A milestone today in the world of publishing, as Pottermore.com, the site dedicated to all digital things Harry Potter, opened for business as the exclusive distributor of Harry Potter e-books and audiobooks. This marks the first time that a major author has ventured forth to offer e-books directly to the public, bypassing publishers’ sites and online bookstores in the process, to allow readers to buy the content direct and then sideload it to their reading platform of choice.
And such is the weight of Harry Potter that Pottermore even got some (but not all) of the biggest book portals, Amazon and Barnes & Noble, to agree to link to Pottermore in affiliate marketing arrangements, rather than routing sales through their own systems (Amazon explains how this works; B&N just links directly through).
No small feat, but is this a sign of how e-books — and perhaps other content like apps — might be more widely sold in the future?
Mark Coker, the CEO of Smashwords, calls today’s launch a “watershed” moment for the world of publishing because it shows how the balance of power is shifting from traditional distributors to the authors themselves. “This is a dark day, because now all big-name authors — the bread and butter of traditional publishers — are going to think twice before giving up their digital rights,” he says.
No terms have been revealed for sales of e-books or audiobooks on the site, but Coker estimates that Rowling is getting between 70-90 percent of the listed price, compared to the 12.5-17.5 percent a publisher would pass on to the author. “Clearly traditional publishers cannot compete,” he says. “Authors are in control now, and they’re beginning to flex their muscle.”
Yet even if this is what authors might like to implement, it may not come to pass so quickly. For one, retailers, Coker predicts, are not likely to start bending the way they have done with Pottermore.”It’s basically transforming them into the equivalent of affiliate marketers and causes them to lose some control over customer experience,” he says.
Another issue is the fact that publishers, and authors, need to take more control of the customer experience, a new area for them. That’s something that Pottermore is only partly getting right, notes one observer:
“I think the actual user flow when you buy is pretty good, if you already know what you’re doing,” says Benedict Evans, an analyst with Enders Analysis in London, says of the site. “But their description of what they’re selling, to someone new to e-books, is really very poor. Try to work out from the site if it will work on the iPad, for example.”
That is a crucial point, because it may be that a series like Harry Potter is just be the kind to bring a new class of readers to the e-reading platform.
At Pottermore, the first three e-books are being sold for $7.99 (£4.99) and the next four are going for $9.99 (£6.99), or $57.54 (£38.64) for the full set.
But there are some odd idiosyncrasies: if you are in the U.S. and choose the “GB” English version of the books, pricing for the first three appears a bit cheaper ($7.92); the later four and complete set cost more ($11.10; $61.34).

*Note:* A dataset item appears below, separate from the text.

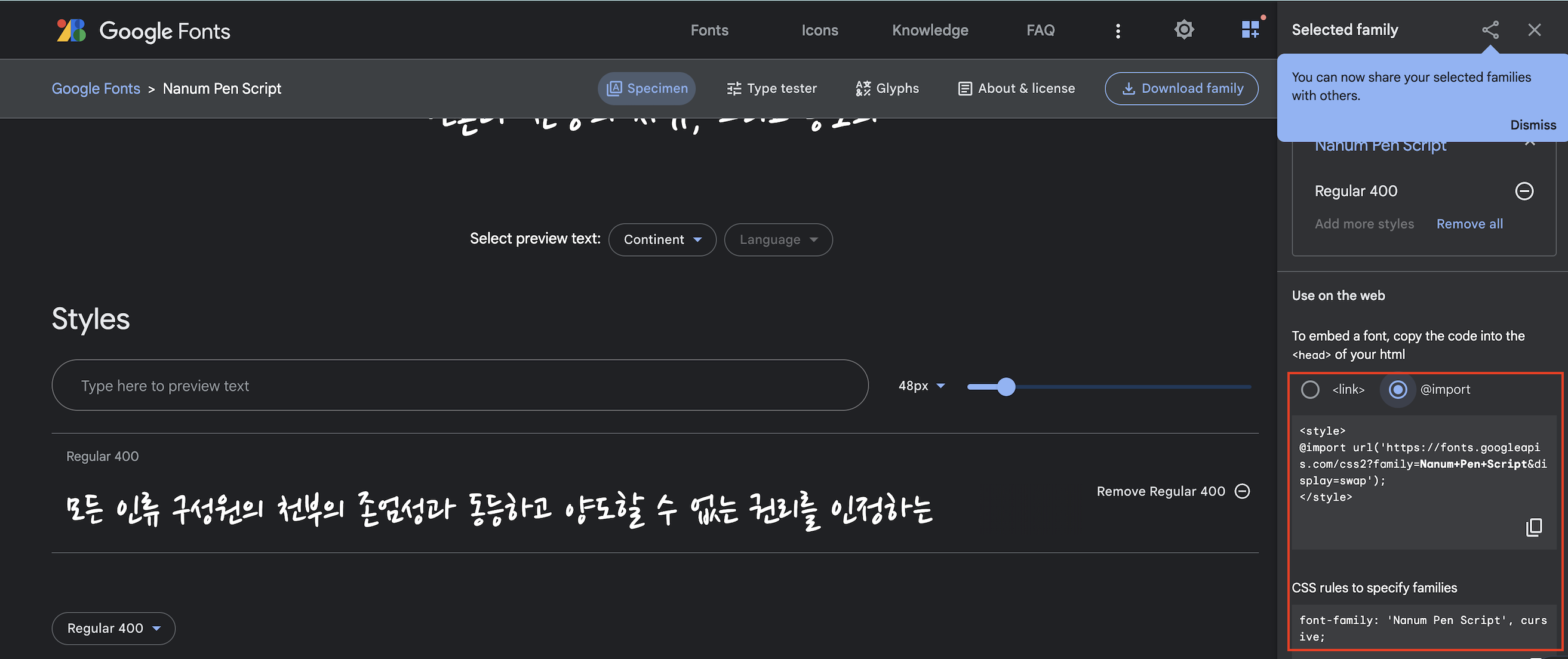The image size is (1568, 659).
Task: Open the Type tester tab
Action: pyautogui.click(x=771, y=89)

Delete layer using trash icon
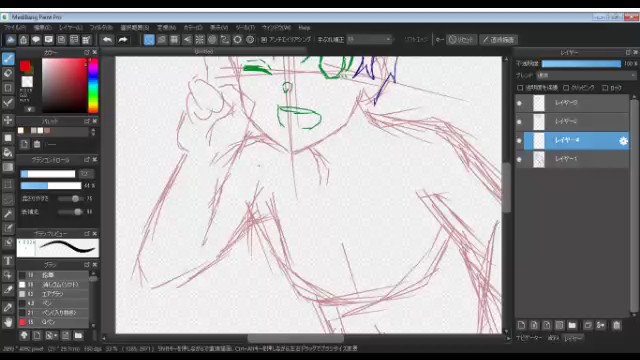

However, even though it shows pricing, you cannot at this point buy those editions because they are outside your region.
Third of all is the fact that the majority of authors are not in the same league as J.K. Rowling when it comes to selling books. “This will work for J.K. Rowling, because she’s J.K. Rowling,” says Coker. He may be biased, as a bookseller himself, to claim that she could make even more money by using the existing e-book supply chain, but he concedes that “she will still be enormously successful under her current plan.”
But that may not extend to others, even if they wanted to do it. “How many hundreds of thousands, or millions of dollars is JKR investing to pull this off? I don’t know the answer, but it’s probably a number so high it would discourage your average run-of-the-mill New York Times best-selling author from trying to pull off the same,” he adds.
The Pottermore site seems to have held up today just fine, from most accounts. We have contacted the site to see if it can provide some early sales and traffic figures.